“I impaled my friend’s ex-husband on a fence post during a tornado,” Beverly Jenkins tells us. “He doesn’t know. He’s still walking around living and breathing like he hasn’t been dead and buried.”
The year is 2016 and keynote speaker Beverly Jenkins is telling the RWA audience that there is nothing wrong with putting real people in your books. And while the journalist in me must confess that the quote may not be exact, her point was made. Writing about people, in the roles of heroes, villains, sisters, brothers, neighbors, and teachers is not only allowed, but encouraged.
Thank goodness.
That’s not to say I’ve put my second-grade teacher or first boss or middle school crush into any of my stories, not exactly. While there are certainly exceptions, most of my ‘real-world’ characters become amalgams of the people I know, faces and personalities, verbal ticks, cute quirks, blending together to create a real person, a vision based on real people, a version of a real person that doesn’t exist in the real world.
The obvious examples that go counter to this are ones where heroes are based on real-life heroes, mostly celebrities. But I don’t know those celebrities for who they are outside of the limelight, and they’re just as unreal to me as any character I may make up. The only difference is that I know what the outside package may look like.
It’s far more natural to write characters from the people already in our lives than to build something completely brand new from clay and dirt. The famous–or perhaps infamous–idiom, write what you know, is the perfect reason why. In my mind, it often misconstrued, this damaging idea that we can only tell stories based on our narrow fields of vision.

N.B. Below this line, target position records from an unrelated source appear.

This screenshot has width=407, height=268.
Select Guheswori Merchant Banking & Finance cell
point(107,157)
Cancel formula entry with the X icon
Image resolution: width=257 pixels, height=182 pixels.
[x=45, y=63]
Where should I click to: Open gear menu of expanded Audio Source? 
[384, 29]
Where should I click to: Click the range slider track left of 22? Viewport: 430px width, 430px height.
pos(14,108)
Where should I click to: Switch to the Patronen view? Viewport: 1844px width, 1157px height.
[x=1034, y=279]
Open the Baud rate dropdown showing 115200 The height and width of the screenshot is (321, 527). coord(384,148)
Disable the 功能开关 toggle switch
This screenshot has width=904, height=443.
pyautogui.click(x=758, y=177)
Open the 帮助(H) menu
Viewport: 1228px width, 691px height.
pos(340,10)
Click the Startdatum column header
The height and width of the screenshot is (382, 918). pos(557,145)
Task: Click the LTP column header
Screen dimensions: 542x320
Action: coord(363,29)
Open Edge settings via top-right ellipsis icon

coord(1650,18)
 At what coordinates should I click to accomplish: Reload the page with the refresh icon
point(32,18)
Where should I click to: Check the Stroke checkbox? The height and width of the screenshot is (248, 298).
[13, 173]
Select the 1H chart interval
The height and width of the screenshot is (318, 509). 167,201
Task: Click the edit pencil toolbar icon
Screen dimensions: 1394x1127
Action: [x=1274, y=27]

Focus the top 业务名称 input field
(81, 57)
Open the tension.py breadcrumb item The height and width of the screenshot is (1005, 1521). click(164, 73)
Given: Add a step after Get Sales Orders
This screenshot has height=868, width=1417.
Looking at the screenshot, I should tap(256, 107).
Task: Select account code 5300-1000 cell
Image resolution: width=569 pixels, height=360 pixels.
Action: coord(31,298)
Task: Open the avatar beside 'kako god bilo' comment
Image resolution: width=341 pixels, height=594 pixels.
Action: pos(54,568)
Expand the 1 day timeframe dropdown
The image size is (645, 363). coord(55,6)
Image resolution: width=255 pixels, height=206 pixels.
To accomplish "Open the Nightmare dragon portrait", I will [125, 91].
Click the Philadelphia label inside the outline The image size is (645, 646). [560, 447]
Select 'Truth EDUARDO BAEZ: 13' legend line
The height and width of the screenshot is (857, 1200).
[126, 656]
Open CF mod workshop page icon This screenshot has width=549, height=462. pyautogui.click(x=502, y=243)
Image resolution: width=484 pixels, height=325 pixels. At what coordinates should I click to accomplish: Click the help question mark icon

But when we write who we know and what we know of the world, the vision grows far broader. We all have a friend who we can tell any secret. Perhaps there’s a brother or sister that irritates you in a very specific way. We write what we know of relationships, of love, hate, jealousy, respect. When we write who we know, variants and versions, the smallest details and the biggest ones, we are, in fact, writing what we know.
I’ve written myself into stories too. I know I shouldn’t say that, not really. But I’ve written journalists on the job, characters that drop a line I would undoubtedly say–or have said–in conversation. Most of my characters share my basic ideological values or have good reason not to. Every single person I write is, somehow, some way, a variant of me, the author, though some more than others.
Because there is no way to entirely divorce our experiences from the stories we tell. We could try. We could sit down and aim to write a character free of any personality traits, behaviors, beliefs or relationships we have ever seen before. We would fail. As people and as writers, we walk through the world absorbing, taking in information, storing it for later. Something, we consciously think about the person we’re putting into our stories, a best friend, a former lover.
But most of the time, we don’t.
We create them from memories, from walks through the parks, from airplane rides, from bus trips. We add elements from every person we’ve spoken to at a dinner party, sprinkle in something from the quiet girl in our lit class, add the quirking smile of a favorite celebrity heartthrob.
So yes, to give an incredibly long answer to a short question. I put the people I know into my books. Every single one of them.